Michelle nods almost imperceptibly, grabs the pills, presses them out and washes them down with the remainder of her cold, black coffee.
'Are you angry?' She manages after another beat of silence.
'Why would I be angry?'
'You're kidding, right? Why wouldn't you be?'
'This is all part of getting and staying dry. And this is my role, to be here for you, to help you through these hard times.'
Michelle considers that a moment, then shakes her head as tears well in her eyes.
'I'm not you. I can't do what you've done.'
I check my initial response which was to offer one of a hundred positive affirmations that spring to mind. I know that quoting a feel good phrase won't mean anything to Michelle, not in the place she's in. No amount of reassuring her that everything is going to be fine, that eventually she'll be living free from drug dependancy is going to help. It won't change the way she's feeling right now.
I sit quietly, unsure exactly what to say, when something dawns on me. I speak softly, with the least amount of intonation I can manage, allowing the words themselves to carry the message, rather than loading them with emotion.
'You're looking at it wrong. Sobriety isn't something that you do then it's done. This isn't washing the car or taking the trash out.'
Michelle looks up at me, the faintest glimmer of curiosity in her otherwise dead eyes as I continue with my thought.

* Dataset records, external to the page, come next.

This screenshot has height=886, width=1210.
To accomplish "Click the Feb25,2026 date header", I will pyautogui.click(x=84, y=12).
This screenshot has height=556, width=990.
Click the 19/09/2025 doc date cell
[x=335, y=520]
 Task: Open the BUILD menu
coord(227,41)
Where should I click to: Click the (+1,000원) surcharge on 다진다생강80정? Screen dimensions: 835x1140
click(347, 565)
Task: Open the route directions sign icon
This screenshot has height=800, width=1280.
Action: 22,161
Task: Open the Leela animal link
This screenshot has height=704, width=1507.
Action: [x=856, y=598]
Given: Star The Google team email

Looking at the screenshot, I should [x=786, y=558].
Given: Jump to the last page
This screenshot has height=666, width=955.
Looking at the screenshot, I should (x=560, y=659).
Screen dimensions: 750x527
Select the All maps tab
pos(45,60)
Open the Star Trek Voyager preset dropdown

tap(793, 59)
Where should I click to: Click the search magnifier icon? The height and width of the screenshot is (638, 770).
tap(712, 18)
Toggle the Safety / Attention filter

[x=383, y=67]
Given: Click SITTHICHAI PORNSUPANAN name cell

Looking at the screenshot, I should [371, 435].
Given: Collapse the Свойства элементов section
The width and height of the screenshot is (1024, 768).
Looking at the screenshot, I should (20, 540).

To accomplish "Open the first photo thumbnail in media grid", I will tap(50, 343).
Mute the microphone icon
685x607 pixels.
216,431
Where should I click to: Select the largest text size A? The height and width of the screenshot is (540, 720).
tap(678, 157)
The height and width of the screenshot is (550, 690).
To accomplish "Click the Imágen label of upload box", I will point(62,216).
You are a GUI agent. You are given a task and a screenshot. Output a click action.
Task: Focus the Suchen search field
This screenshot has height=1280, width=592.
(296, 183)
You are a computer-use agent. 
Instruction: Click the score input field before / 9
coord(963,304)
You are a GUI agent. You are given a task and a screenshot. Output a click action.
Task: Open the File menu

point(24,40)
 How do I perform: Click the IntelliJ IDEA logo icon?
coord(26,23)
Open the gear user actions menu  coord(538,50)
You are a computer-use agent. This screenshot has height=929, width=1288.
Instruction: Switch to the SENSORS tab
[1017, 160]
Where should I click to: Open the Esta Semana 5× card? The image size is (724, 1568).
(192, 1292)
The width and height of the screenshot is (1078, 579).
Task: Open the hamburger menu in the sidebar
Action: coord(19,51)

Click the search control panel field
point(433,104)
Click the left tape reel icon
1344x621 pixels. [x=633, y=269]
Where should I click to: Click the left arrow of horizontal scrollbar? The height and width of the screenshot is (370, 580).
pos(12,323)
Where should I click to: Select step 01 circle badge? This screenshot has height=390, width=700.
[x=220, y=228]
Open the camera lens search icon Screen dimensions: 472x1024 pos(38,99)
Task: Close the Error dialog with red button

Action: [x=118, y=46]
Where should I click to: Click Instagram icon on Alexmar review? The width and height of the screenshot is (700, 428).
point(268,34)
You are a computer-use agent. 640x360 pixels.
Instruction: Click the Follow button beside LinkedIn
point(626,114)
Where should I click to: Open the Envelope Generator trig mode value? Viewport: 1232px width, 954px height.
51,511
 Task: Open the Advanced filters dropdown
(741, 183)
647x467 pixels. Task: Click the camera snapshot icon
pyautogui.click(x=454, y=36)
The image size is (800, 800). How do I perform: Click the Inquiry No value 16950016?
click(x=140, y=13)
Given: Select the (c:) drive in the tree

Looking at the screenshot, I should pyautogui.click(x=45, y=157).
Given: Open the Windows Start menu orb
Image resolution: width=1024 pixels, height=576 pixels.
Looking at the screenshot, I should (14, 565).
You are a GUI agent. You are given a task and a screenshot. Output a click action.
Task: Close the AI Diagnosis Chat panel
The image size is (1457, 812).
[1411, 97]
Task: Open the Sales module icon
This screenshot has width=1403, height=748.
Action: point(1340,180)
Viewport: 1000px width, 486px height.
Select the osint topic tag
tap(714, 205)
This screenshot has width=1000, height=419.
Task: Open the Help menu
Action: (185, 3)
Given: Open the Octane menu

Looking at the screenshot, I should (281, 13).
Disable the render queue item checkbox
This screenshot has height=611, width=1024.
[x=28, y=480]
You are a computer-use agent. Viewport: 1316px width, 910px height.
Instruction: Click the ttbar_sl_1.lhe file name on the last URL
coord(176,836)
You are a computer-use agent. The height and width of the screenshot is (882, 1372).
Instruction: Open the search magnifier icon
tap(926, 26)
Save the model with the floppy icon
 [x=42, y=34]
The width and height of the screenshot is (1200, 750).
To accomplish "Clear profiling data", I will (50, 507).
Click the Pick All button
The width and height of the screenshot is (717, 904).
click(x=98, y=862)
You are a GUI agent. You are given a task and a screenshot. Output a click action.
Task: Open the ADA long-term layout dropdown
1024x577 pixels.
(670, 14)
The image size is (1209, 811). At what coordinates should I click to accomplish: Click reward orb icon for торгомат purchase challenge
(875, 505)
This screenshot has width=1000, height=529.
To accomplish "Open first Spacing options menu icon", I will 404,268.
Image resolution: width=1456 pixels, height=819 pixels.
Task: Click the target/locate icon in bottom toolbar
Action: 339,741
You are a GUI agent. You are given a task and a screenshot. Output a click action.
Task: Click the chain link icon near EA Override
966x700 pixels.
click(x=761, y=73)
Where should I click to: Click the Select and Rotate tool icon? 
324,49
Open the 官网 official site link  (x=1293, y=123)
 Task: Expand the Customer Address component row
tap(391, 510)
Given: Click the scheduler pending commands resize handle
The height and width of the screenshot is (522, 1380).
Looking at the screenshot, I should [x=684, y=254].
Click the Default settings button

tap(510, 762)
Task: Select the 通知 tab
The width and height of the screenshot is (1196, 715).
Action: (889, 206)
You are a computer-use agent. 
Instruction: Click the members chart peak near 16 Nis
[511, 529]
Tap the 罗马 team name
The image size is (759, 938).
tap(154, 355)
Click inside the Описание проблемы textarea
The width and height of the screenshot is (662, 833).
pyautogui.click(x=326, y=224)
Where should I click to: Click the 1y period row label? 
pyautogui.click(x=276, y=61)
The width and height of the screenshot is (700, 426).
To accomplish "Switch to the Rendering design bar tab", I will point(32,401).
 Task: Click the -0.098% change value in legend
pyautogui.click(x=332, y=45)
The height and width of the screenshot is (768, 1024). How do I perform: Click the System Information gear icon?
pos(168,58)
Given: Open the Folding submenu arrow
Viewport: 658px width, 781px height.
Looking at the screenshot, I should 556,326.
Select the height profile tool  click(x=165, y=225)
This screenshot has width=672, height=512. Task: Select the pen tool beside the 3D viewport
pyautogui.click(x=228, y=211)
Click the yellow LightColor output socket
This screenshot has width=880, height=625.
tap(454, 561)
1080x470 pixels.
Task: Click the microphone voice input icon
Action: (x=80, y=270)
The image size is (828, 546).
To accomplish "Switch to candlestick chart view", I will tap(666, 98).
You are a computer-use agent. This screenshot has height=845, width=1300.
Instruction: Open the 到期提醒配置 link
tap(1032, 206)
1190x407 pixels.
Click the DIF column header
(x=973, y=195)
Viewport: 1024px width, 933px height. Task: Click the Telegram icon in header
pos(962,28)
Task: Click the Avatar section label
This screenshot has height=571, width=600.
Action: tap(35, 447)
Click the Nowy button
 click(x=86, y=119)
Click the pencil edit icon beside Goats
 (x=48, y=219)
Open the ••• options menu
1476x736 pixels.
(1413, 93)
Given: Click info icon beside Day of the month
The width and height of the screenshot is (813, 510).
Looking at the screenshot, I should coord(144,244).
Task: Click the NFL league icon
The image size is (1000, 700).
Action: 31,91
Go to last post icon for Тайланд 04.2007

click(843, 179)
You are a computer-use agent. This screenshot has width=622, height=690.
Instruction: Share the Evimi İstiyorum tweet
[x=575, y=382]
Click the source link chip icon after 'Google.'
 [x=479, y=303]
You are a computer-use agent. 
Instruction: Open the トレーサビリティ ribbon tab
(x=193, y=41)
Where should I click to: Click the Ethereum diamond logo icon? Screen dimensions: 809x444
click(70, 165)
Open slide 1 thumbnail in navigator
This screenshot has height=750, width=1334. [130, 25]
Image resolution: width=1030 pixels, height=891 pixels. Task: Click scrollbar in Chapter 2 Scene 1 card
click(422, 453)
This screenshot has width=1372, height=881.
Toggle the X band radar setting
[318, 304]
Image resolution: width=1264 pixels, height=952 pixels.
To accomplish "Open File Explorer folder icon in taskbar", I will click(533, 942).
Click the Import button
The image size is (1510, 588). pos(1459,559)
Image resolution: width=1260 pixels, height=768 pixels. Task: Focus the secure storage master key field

'To me, sobriety is a constant. It's something I do every hour of every day. Right now I'm doing it. Right now I decide not to drink. Right now I decide not to use. When you think of it like that, it's no longer a hurdle to over come, it becomes a practice that is always a part of you.'
Michelle stares blankly at me as she allows that to sink in. I'm not sure where that came from, I've never had that conscious thought before. This is one of the many benefits of being a sponsor. It's not just being there for someone during their hard times, it's the on-going process of self discovery. We discover ourselves through those we help.
Suddenly, Michelle's eyes widen as they behold a sight that causes her body to visibly tense. I don't need to turn to see who it is, I'm certain Michelle's dealer just entered the diner.
'That him?' I ask quietly.
Michelle nods.
'Let me talk. Don't say a word.' I say in the most authoritative voice I can muster. Michelle nods again then scratches nervously behind her left ear.
Soon a large shadow falls over our booth. I look up and see a twisted face full of hate that I haven't seen in well over a year. The man's beady eyes squint as they scrutinised me, trying to place where he knows me from, but for now, it seems he draws a blank.
As the man sits in the booth beside me I hold back the vomit that rises in my throat, a reflex brought on by the stench of his aftershave mixed with week-old sweat.
It's the same aftershave, I realise, this man was wearing the night he tried to kill me.